No, I’ve never kept that a secret. In fact, I think it would’ve been so inconvenient and even impossible to keep it a secret, really. I’m not too worried. And to be on a “power list,” that’s good, isn’t it? I probably haven’t made enough of it. I don’t think I even mentioned it on my website. I’ve got a great big list of awards on my website but I should have made more of it, so thank you for reminding me.

How do you feel now about getting all those awards?
I think a lot of awards are looking for recipients, and awards are sometimes given for the promotion of the giver as much as for the promotion of the recipient. And because I’m so old and I’ve been around so long, I’m a natural recipient.

You wrote in your Financial Times column about meeting a young banker in China who asked you about “another very small region in France, not Bordeaux, that also made wine, some of it pretty good,” which he thought “might be called Burgundy.”
Yes. It’s absolutely true. As you can imagine.

Do you think too much has been made of the Chinese love of Bordeaux, and do you feel a bit guilty for perhaps contributing to it?
Well, everything I write about China is encouraging the Chinese to drink wines other than Bordeaux, or other than red Bordeaux. Because I just don’t think that’s a style of wine that goes particularly well with Chinese food.

What’s your opinion on some Bordeaux estates starting joint ventures in China, actually planting grapes from France?
I suppose it’s all about following the steps of Château Lafite and their joint venture in Shandong. I’ve been to China several times and it’s too big a thing to say, but I think at last they are making some decent wines – which they weren’t during my first three visits. There is an interesting wine that is being made jointly by Grace Vineyard [in Shanxi] and Torres [Bodegas Torres from Spain], which is called Symphony. It’s actually based on Muscat grapes but the finish is dry – a very fruity but dry finish. It’s made in China and I think that’s promising.

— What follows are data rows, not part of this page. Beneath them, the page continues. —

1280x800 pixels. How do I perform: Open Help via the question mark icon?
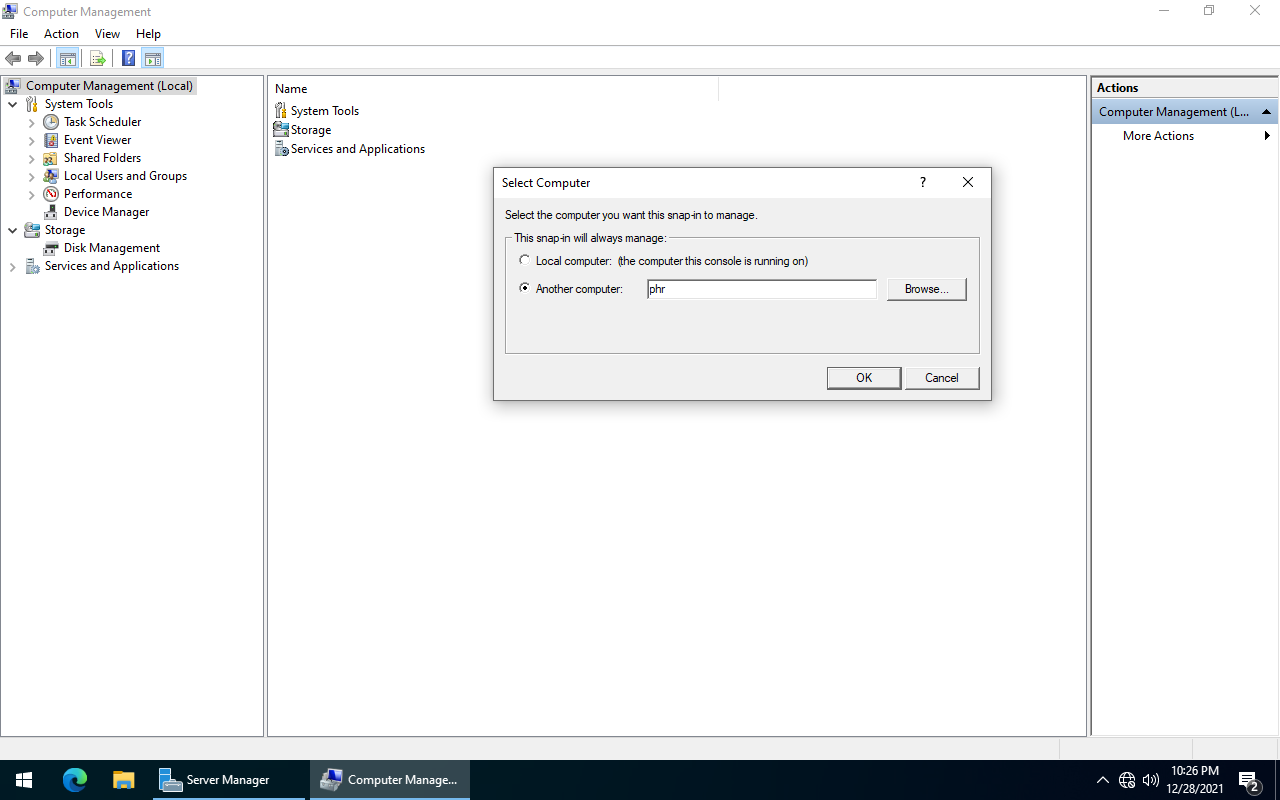coord(127,58)
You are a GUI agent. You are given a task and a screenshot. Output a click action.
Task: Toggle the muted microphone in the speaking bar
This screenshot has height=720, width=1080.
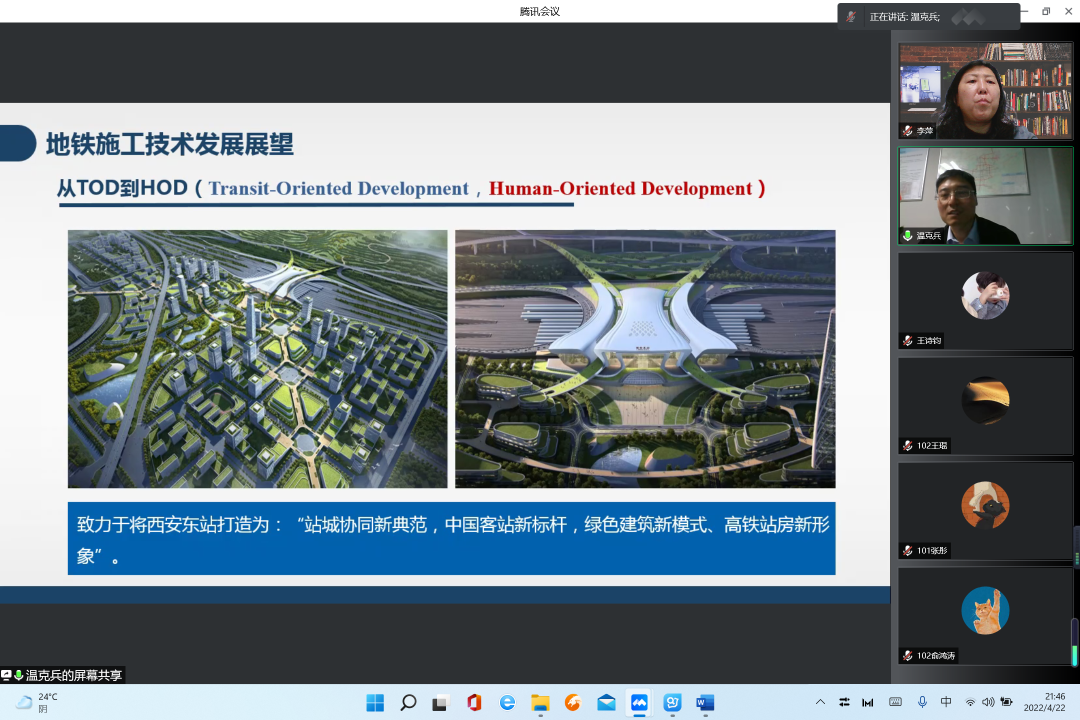pos(851,16)
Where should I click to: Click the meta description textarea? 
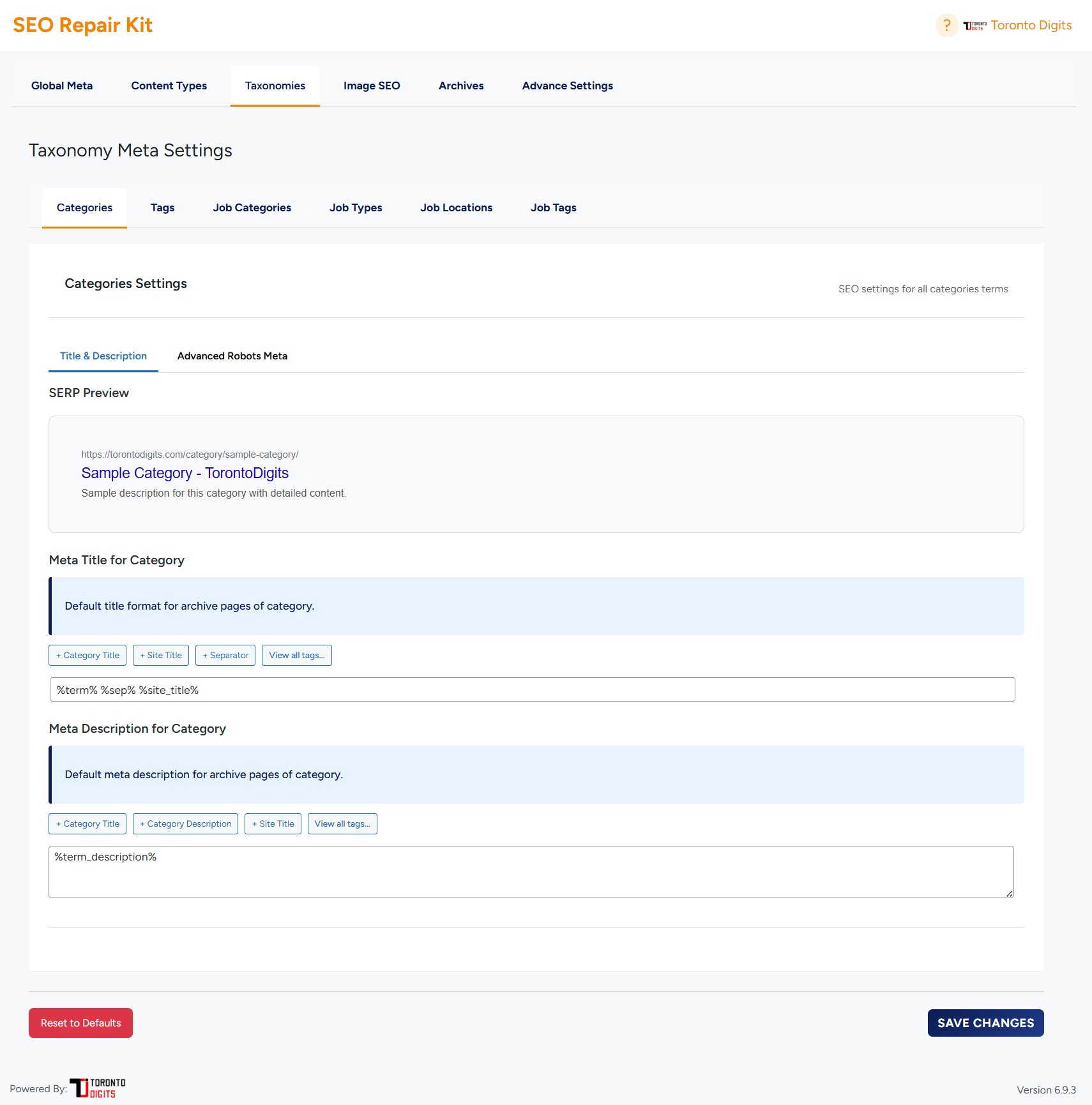531,872
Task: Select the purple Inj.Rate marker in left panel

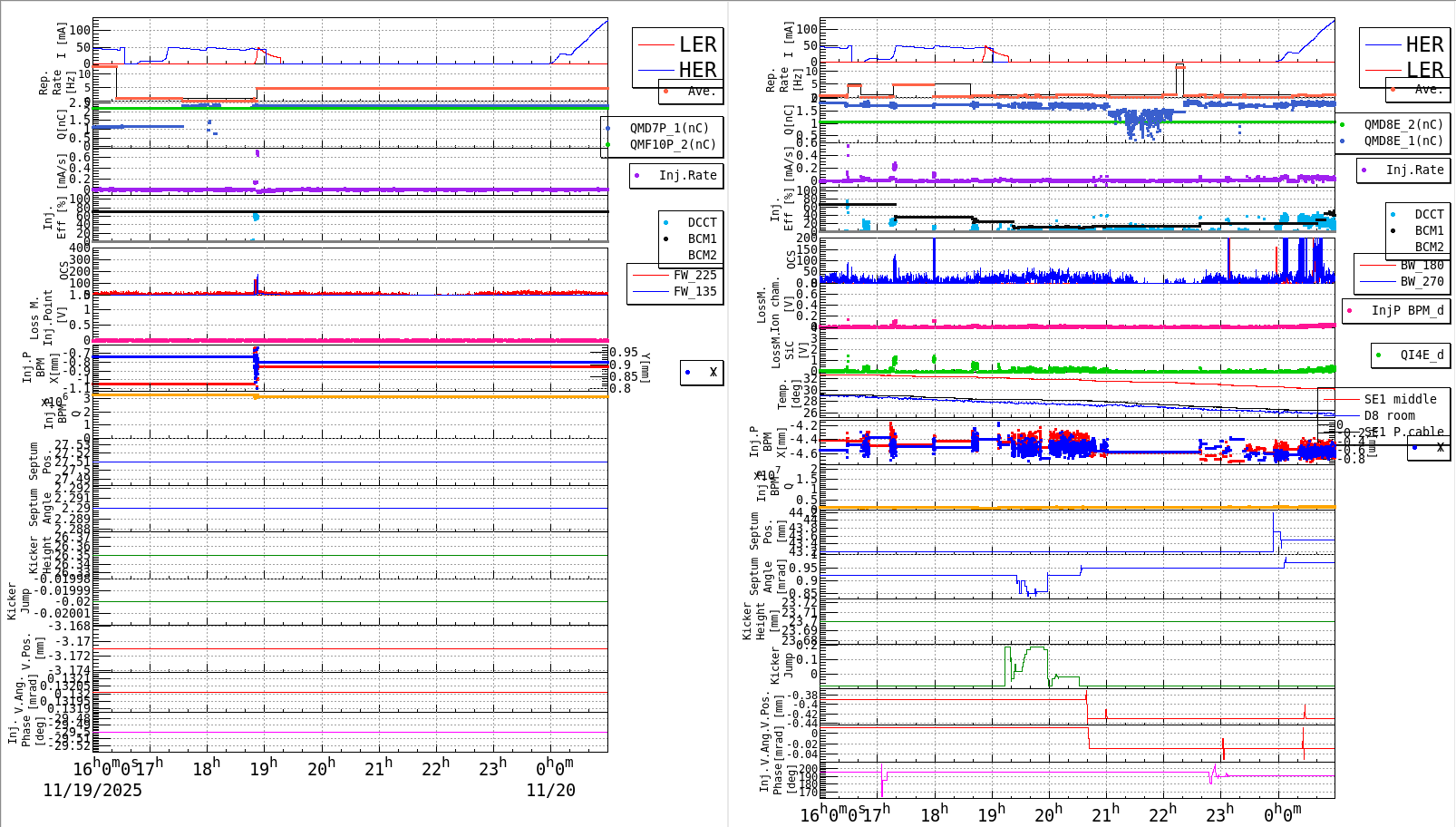Action: tap(637, 176)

My favourite Financial Times piece of yours is about how you came home from a trip and discovered you had lost your sense of smell. Then you had acupuncture and were cured.
Yes, that was interesting. You can imagine how terrifying that was – I mean, to go five weeks not being able to smell. I think I said in the article that I was about to announce to the world that my career was over, and my doctor said, “I wouldn’t, if I were you. It will almost certainly come back.” And I couldn’t believe that it would come back, but I suppose he was just much more experienced than me. I think he just thought the nerve ends would heal. It was a virus that caused it, and he often sees it coming back. It was a very good piece of advice.

I want to hear from you about your wine epiphany, that very first wine that sent you. I recall it was a Chambolle-Musigny when you were, as you wrote, “an impoverished student at Oxford.”
Yes, outside Oxford in 1970, in a restaurant called The Rose Revived – such a nice name, and I think it’s still going, actually. It was Chambolle-Musigny, Les Amoureuses 1959. And it was just so much better than student plonk. I could tell there was history and geography and a lot of both sensual pleasure and intellectual stimulation.

Did you stop and stare at the bottle, or something of the sort?

No, at that stage I didn’t know that what you’re meant to do with Burgundy was look and see who produced it. I certainly didn’t get up from the table and say, “OK, I’m going to be a wine writer.” But it definitely lit the flame.